9441: 2D Travel

There is a robot in the 2D rectangular region $W = \{(x,y) \; | \; 0\le x \le n, 0\le y \le m\}$. Assume that the robot is at $(x,y)$ currently, it can move in the following four directions: - U : go from $(x,y)$ to $(x,y+1)$ if $(x,y+1) \in W$; - D : go from $(x,y)$ to $(x,y-1)$ if $(x,y-1) \in W$; - L : go from $(x,y)$ to $(x-1,y)$ if $(x-1,y) \in W$; - R : go from $(x,y)$ to $(x+1,y)$ if $(x+1,y) \in W$. An instruction contains a character $c$ of \`\`U'', \`\`D'', \`\`L'', \`\`R'' and an integer $t\,(1 \le t \le 10^9)$, indicating that the robot moves in the direction $c$ for $t$ times consecutively under the instruction. Given a list of instructions of length $k$, there are $q$ queries, you should report the final position and the length of the moving route if the robot starts moving from the given position $(x,y)$ and does the $l$\-th, $(l+1)$\-th, $(l+2)$\-th, ..., $r$\-th instructions one by one for each query.

The first line contains four integers $n, m\,(1 \le n, m \le 10^9)$, $k, q\,(1 \le k, q \le 10^5)$, denoting the size of the rectangular region, the number of instructions, and the number of queries respectively. Each of the following $k$ lines contains a character $c$ of \`\`U'', \`\`D'', \`\`L'', \`\`R'' and an integer $t\,(1 \le t \le 10^9)$, denoting an instruction. Each of the following $q$ lines contains four integers $x\,(0 \le x \le n)$, $y\,(0 \le y \le m)$, $l,r\,(1 \le l \le r \le k)$, denoting a query.

For each query, output a line containing three integers $u,v$ and $w$, denoting the coordinates of the final position and the length of the moving route.

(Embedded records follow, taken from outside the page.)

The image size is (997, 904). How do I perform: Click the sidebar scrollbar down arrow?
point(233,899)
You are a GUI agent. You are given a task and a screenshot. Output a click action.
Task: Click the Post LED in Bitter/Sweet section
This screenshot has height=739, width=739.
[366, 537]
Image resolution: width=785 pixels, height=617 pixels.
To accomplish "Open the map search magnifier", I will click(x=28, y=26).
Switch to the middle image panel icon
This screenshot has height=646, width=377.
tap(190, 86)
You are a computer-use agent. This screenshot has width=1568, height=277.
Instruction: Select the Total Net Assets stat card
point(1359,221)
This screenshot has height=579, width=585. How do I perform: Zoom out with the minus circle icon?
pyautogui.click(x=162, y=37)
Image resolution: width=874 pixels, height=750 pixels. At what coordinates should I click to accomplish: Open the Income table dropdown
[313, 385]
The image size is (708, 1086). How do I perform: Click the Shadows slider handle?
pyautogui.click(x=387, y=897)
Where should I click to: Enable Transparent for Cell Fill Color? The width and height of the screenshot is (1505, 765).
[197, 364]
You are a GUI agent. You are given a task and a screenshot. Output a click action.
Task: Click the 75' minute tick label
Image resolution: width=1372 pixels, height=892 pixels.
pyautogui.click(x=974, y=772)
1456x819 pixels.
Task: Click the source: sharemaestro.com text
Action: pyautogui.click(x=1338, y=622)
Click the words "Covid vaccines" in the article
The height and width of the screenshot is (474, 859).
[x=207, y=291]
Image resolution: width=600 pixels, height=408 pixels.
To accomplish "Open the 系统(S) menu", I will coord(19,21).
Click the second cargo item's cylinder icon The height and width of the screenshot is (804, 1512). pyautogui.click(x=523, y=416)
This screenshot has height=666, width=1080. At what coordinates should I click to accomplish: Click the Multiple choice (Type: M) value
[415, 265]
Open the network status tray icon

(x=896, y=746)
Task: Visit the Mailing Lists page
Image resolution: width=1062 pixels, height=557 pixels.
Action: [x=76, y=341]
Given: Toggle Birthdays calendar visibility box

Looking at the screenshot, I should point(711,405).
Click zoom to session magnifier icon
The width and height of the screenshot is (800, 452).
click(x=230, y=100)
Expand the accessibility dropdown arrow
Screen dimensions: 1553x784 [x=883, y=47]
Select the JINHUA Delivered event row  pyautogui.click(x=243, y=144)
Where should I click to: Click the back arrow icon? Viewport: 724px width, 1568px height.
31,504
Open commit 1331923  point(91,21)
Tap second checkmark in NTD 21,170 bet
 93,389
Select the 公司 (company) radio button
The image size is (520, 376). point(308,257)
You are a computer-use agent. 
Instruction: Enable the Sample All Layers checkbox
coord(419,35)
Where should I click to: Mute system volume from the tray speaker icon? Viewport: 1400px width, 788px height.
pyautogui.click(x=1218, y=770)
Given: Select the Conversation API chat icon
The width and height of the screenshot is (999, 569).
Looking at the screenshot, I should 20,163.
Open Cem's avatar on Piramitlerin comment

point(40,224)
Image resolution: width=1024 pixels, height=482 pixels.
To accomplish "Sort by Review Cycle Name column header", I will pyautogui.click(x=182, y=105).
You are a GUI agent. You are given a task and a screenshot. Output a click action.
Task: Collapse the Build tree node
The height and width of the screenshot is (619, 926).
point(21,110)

· For the first query, the moving route is $(1,1) \xrightarrow{L} (0,1) \xrightarrow{L} (0,1) \xrightarrow{D} (0,0) \xrightarrow{D} (0,0) \xrightarrow{R} (1,0)$, where the final position is $(1,0)$ and the length of the moving route is $3$. · For the second query, the moving route is $(2,1) \xrightarrow{D} (2,0) \xrightarrow{D} (2,0) \xrightarrow{R} (3,0) \xrightarrow{R} (3,0) \xrightarrow{U} (3,1) \xrightarrow{U} (3,2)$, where the final position is $(3,2)$ and the length of the moving route is $4$.